Updated: October 4, 2017

After a year of irrational exuberance, the future does not look so bright for Manila’s ambitious resort casino project.

The Philippines hopes to become the next big thing in the world of integrated resort casinos, making gambling news with major developments like the $1.3 billion Solaire, which opened last March, 2013. Three other billion dollar resorts are being planned for Entertainment City in Manila Bay. Taking wind out of investor sails, however, are the disappointing initial profit figures.

Bloomberry Resorts, the company that owns Solaire, reported that the casino lost $6 million during its first 9 months of operation. The firm blamed the losses on “mistakes and inefficiencies” by consultant Global Gaming Asset Management, which had been contracted to run the operation.

The Resorts World Manila (RWM) also fared poorly in 2013, seeing a spike in overall revenue but a loss in net profit, due largely to expensive promotions and high operating costs. RWM was the first major casino project after Filipino gambling laws were revised to allow private investment in the industry. It appears to be struggling under added competition from Solaire.

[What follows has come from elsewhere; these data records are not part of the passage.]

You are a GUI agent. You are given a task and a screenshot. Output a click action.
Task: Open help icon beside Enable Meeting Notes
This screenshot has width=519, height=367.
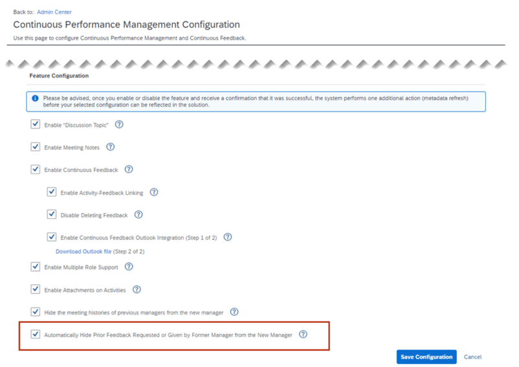pos(111,147)
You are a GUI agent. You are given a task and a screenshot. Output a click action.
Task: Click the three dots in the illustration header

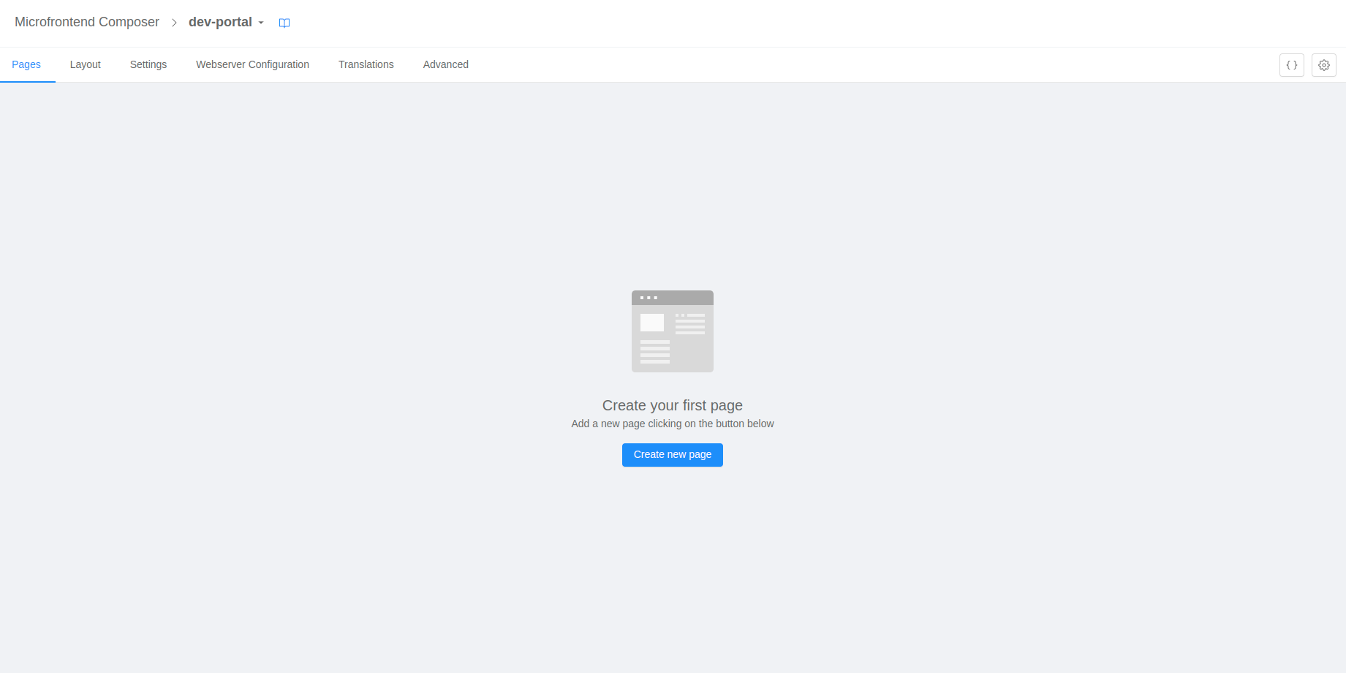649,298
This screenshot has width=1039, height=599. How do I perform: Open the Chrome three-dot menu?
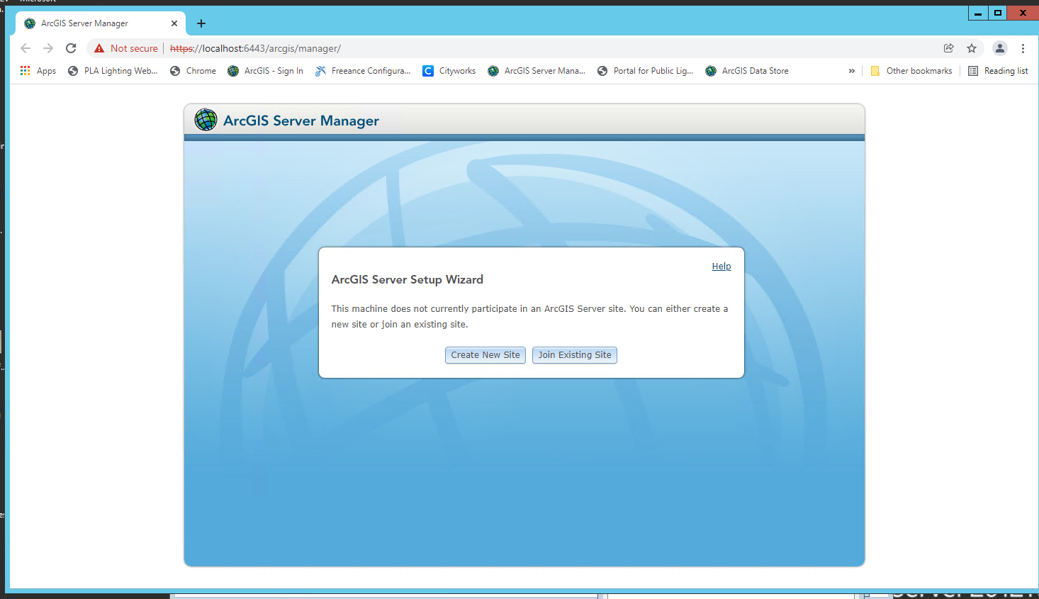tap(1023, 48)
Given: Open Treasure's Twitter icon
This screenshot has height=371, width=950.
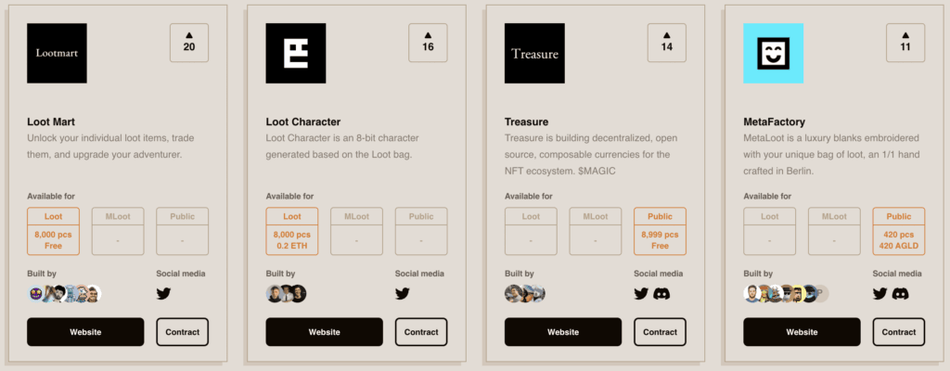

Close to market saturation point?

Tight profit margins may be caused by a saturated market. For all their efforts, Filipino casinos have struggled to attract foreigners the way their counterparts in Macau and Singapore have. Much of their clientele is local, and domestic demand is not big enough to support such ambitious plans as Entertainment City. Don’t be surprised to see investors curb their enthusiasm on the Philippines.